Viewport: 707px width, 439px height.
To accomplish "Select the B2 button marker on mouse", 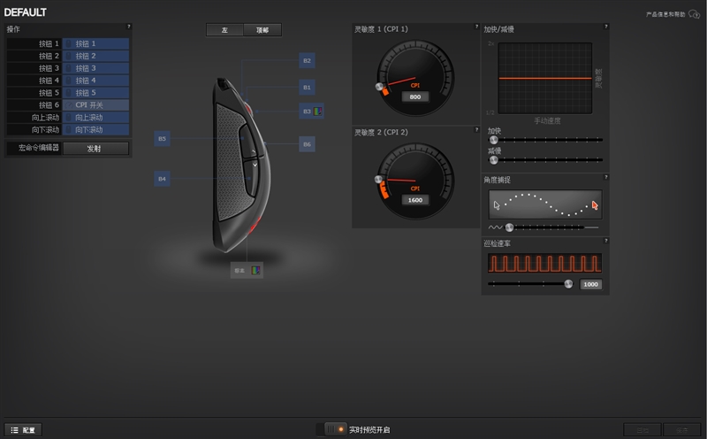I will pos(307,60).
--
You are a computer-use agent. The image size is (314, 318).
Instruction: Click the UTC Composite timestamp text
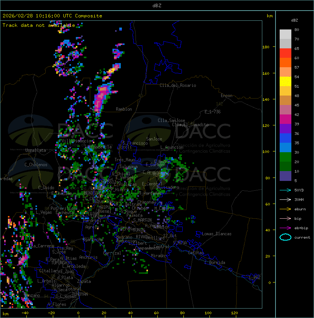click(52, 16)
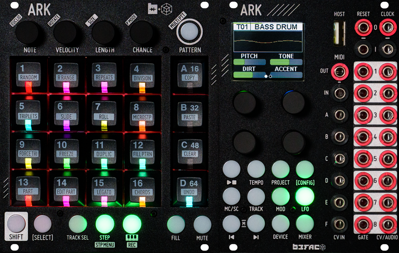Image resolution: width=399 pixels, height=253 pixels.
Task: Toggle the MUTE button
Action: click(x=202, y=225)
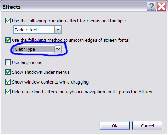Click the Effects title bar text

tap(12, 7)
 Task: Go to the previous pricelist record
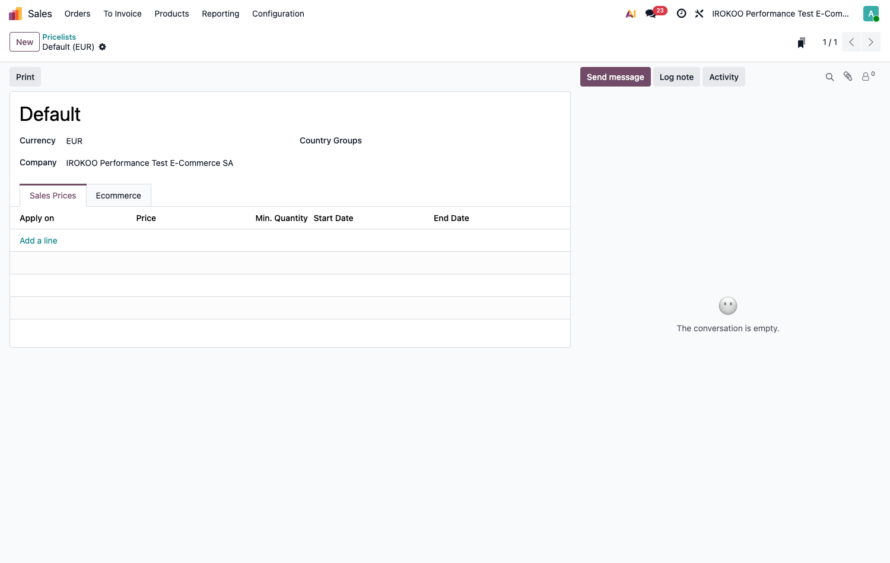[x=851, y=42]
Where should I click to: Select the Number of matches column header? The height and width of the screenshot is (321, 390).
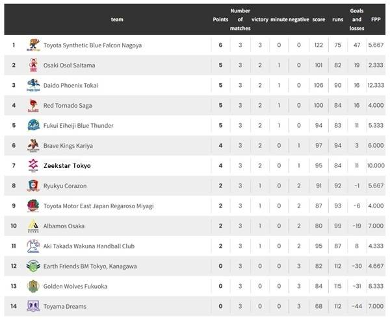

→ **Work task**
Of the records above, print only the lines from the one containing "You are a computer-use" through the one containing "Where should I", inclusive and unaltered, leaving out pictures.

→ **Written response**
You are a computer-use agent. The image size is (314, 318).
Instruction: Click the UTC Composite timestamp text
click(52, 16)
Image resolution: width=399 pixels, height=253 pixels.
Task: Toggle the MUTE button
Action: click(x=202, y=225)
Click the Effects title bar text

tap(12, 7)
 Task: Go to the previous pricelist record
[x=851, y=42]
Where should I click to: Select the Number of matches column header? The height and width of the screenshot is (321, 390).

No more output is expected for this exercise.